*What you are asked to do*
Whatever lies between the line with "Screen dimensions: 720x405" and the end of the data, both included, must be copied exactly and without pictures.

*Information supplied*
● ● ● ● ● ● ●

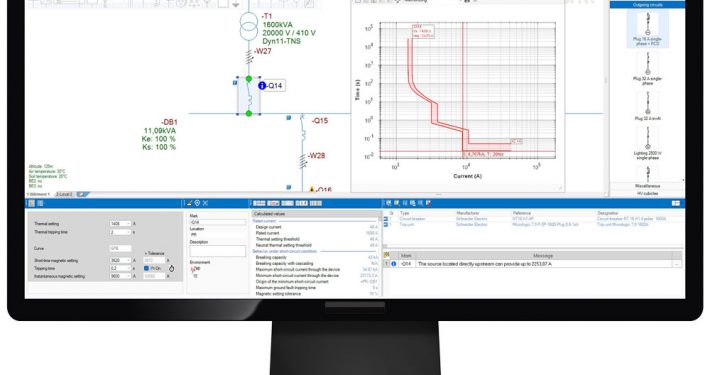Click the Mark input field containing -Q14
This screenshot has height=375, width=710.
click(x=217, y=222)
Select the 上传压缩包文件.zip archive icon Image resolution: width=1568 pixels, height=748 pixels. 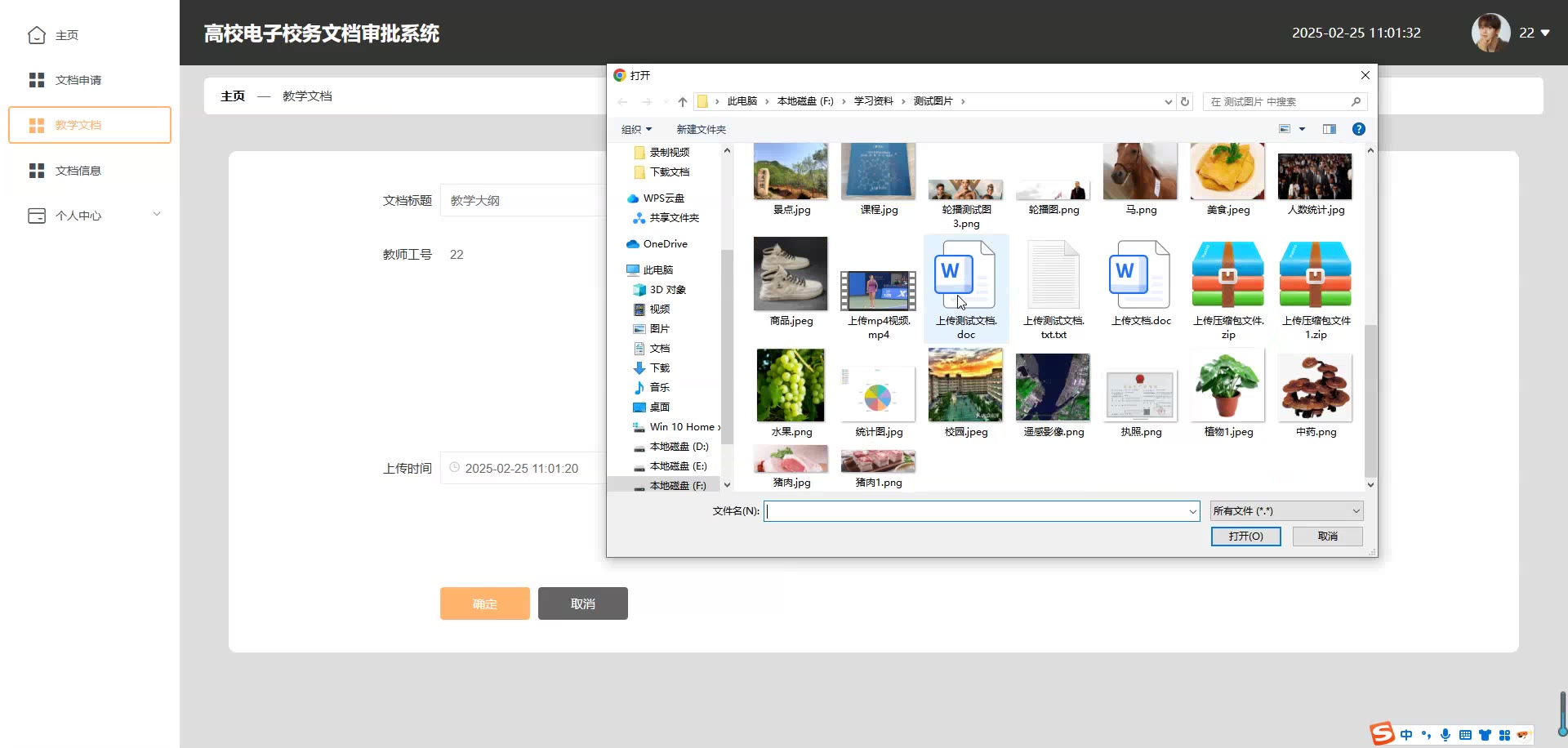[x=1227, y=275]
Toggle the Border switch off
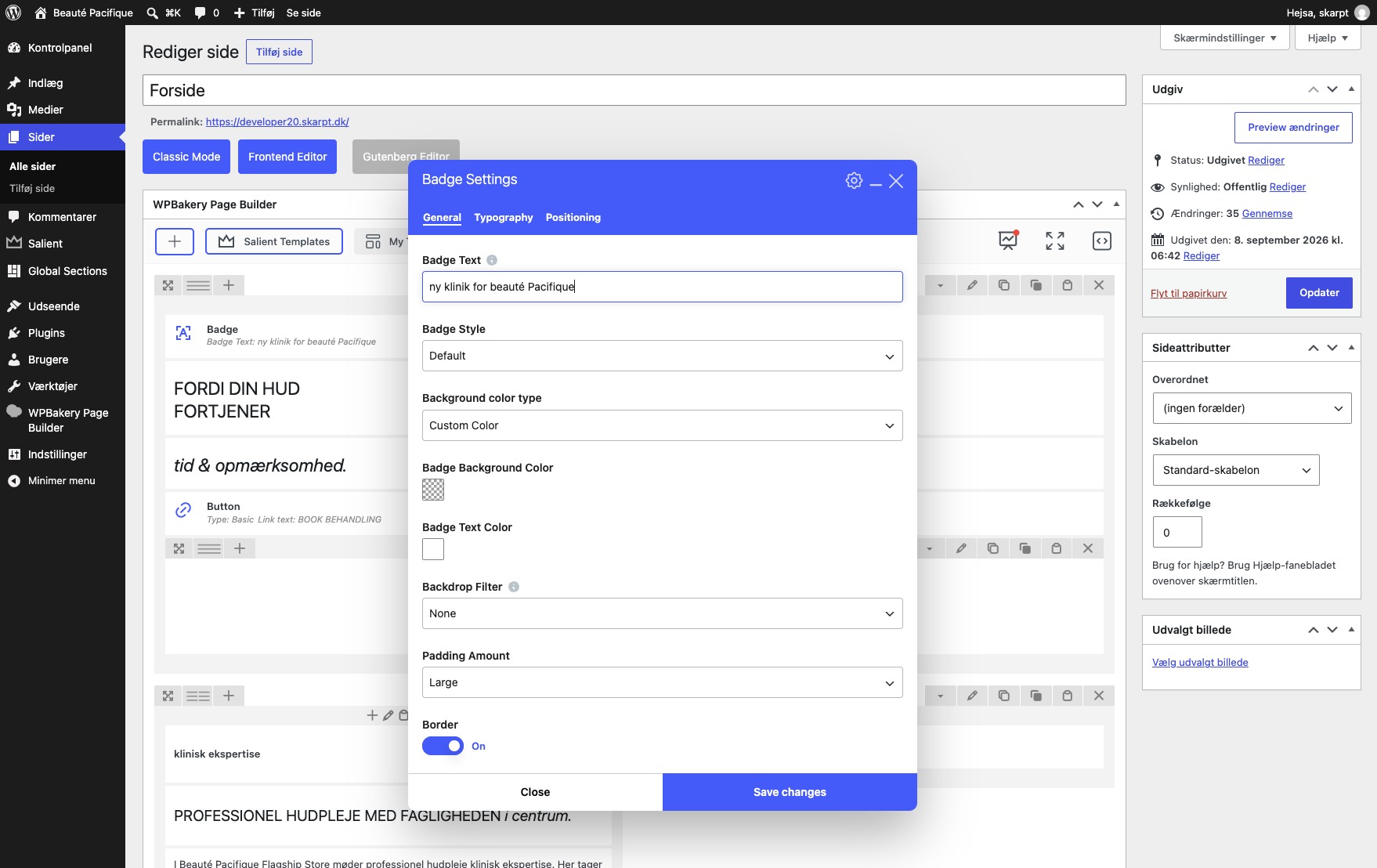Viewport: 1377px width, 868px height. click(443, 746)
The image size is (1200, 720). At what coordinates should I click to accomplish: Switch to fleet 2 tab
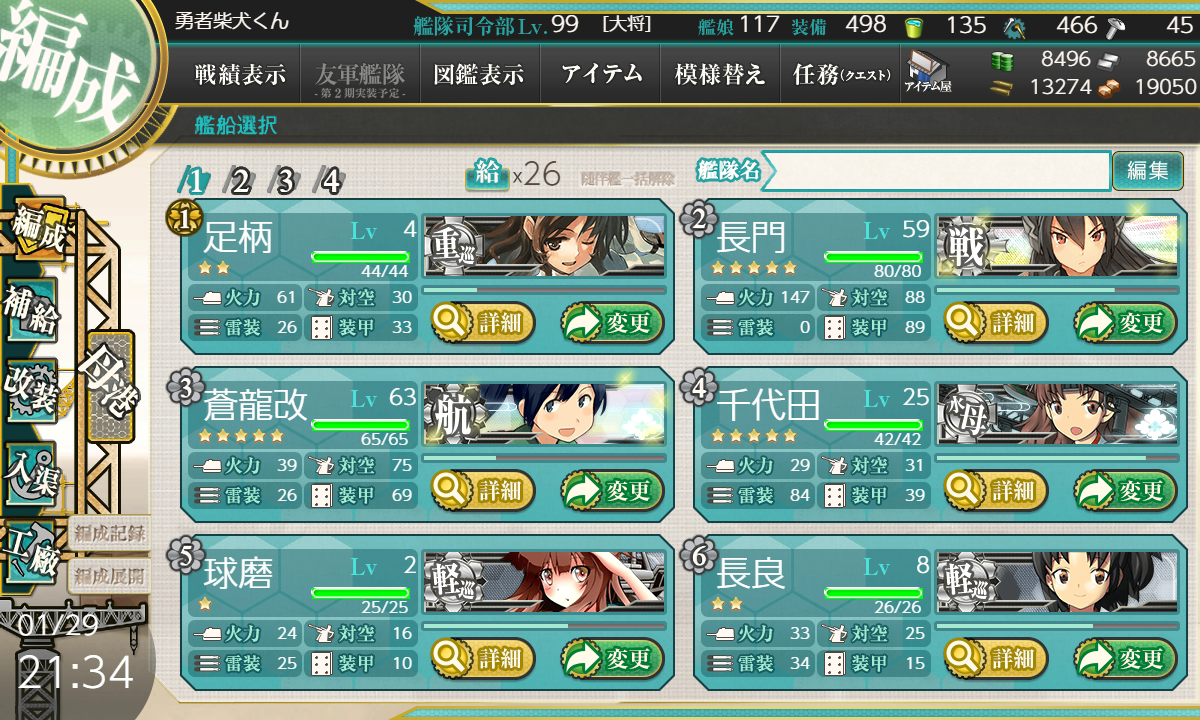[240, 181]

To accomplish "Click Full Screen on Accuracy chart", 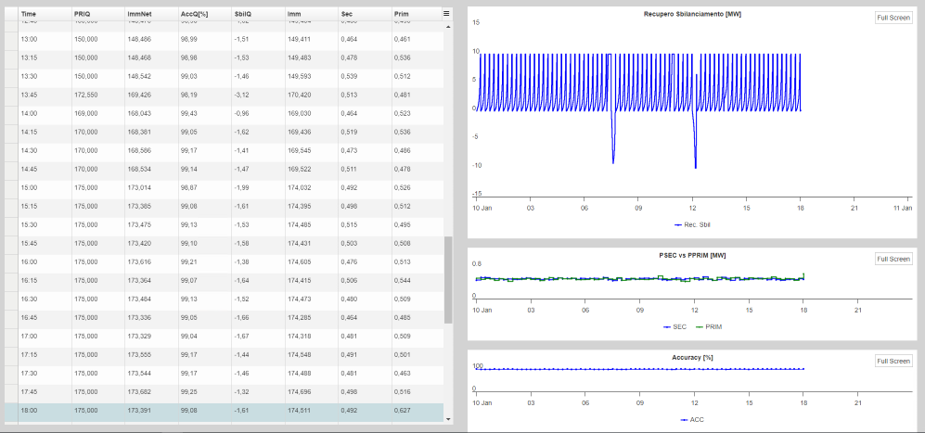I will tap(893, 361).
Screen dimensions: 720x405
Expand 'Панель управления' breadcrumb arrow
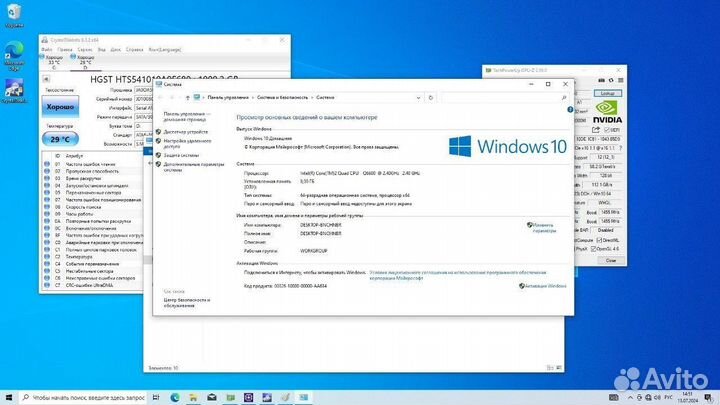253,98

● ● ● ● ● ● ●

*Your response*
Screen dimensions: 720x405
Expand 'Панель управления' breadcrumb arrow
253,98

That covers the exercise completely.